▶ [Parts of the exercise]:
• 1. Please copy out the passage on Shopping campaigns below between "Add guardrails the" and "you never want.", inclusive.
• 2. Translate this sentence from the passage on Shopping campaigns below into Spanish: "A common expert approach is to start with a more flexible target (or no target), stabilize volume, then tighten the target once performance is consistent."

(Selected passage Opens)

Be careful with targets early on. Aggressive ROAS targets are one of the fastest ways to “throttle” a Shopping campaign—especially if your feed is new, your conversion volume is low, or your price competitiveness is mixed. A common expert approach is to start with a more flexible target (or no target), stabilize volume, then tighten the target once performance is consistent.
Use the right diagnostics for budget-limited questions
When you’re running automated bidding, some legacy columns and habits can mislead you. For example, for Maximize conversions, certain impression share budget metrics aren’t compatible in the way many advertisers assume. If you’re trying to understand whether budget is constraining growth, use the tools designed to simulate and forecast budget opportunity rather than relying on incompatible columns.
Add guardrails the modern way: brand exclusions first, negative keywords sparingly
Performance Max can now be controlled with negative keywords for Search and Shopping inventory, including at campaign or account levels, but this is a restrictive lever that can harm performance if you use it like a traditional Search campaign negative list. For most retailers, brand exclusions are the cleaner approach for preventing spend on your own brand terms (including variants and misspellings), while negative keywords should be reserved for clear brand-safety needs or truly irrelevant queries you never want.
4) An optimization loop that actually moves the needle: search terms, merchandising, and ongoing cleanup
Turn search term visibility into feed and creative improvements
Performance Max reporting has evolved to provide stronger visibility into what people searched before seeing your ads, bringing capabilities that historically felt “Search-only” into the Shopping workflow. Use this data as a merchandising feedback loop: identify the terms that convert at strong rates and make sure your titles, product types, imagery, and promotional messaging align with those intents. When you find queries that clearly don’t fit your business, exclude them carefully via negatives or brand controls—and monitor performance afterward to ensure you didn’t block valuable discovery.

(Selected passage Closes)
(Data extract Opens)

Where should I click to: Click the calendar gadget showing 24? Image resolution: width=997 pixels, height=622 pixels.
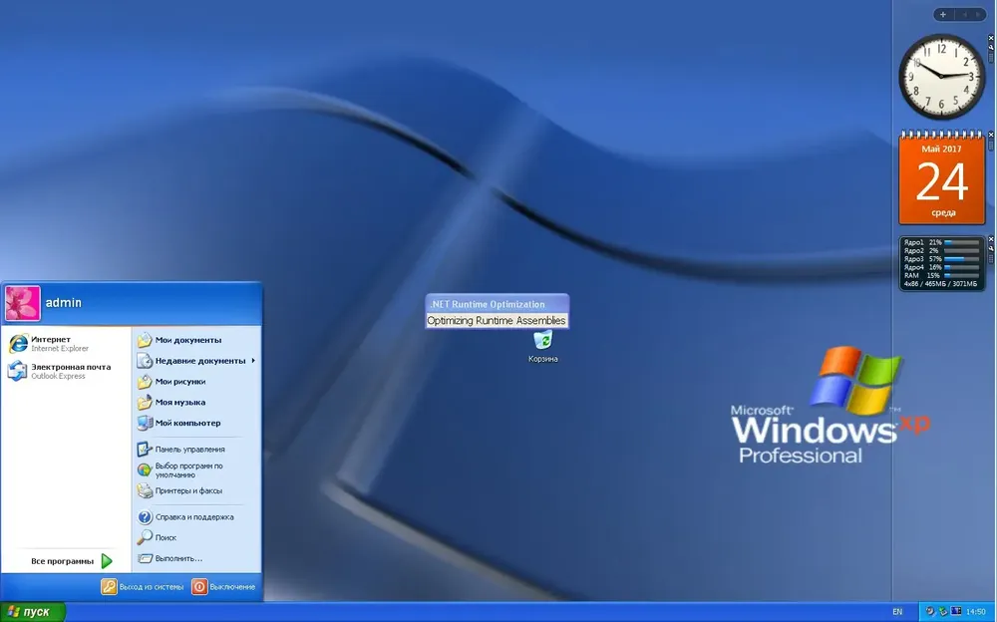point(942,178)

(Data extract Closes)

▶ [Task solutions]:
• 1.
Add guardrails the modern way: brand exclusions first, negative keywords sparingly
Performance Max can now be controlled with negative keywords for Search and Shopping inventory, including at campaign or account levels, but this is a restrictive lever that can harm performance if you use it like a traditional Search campaign negative list. For most retailers, brand exclusions are the cleaner approach for preventing spend on your own brand terms (including variants and misspellings), while negative keywords should be reserved for clear brand-safety needs or truly irrelevant queries you never want.

• 2. Un enfoque habitual entre los expertos es empezar con un objetivo más flexible (o sin objetivo), estabilizar el volumen y luego hacer más estricto el objetivo una vez que el rendimiento sea constante.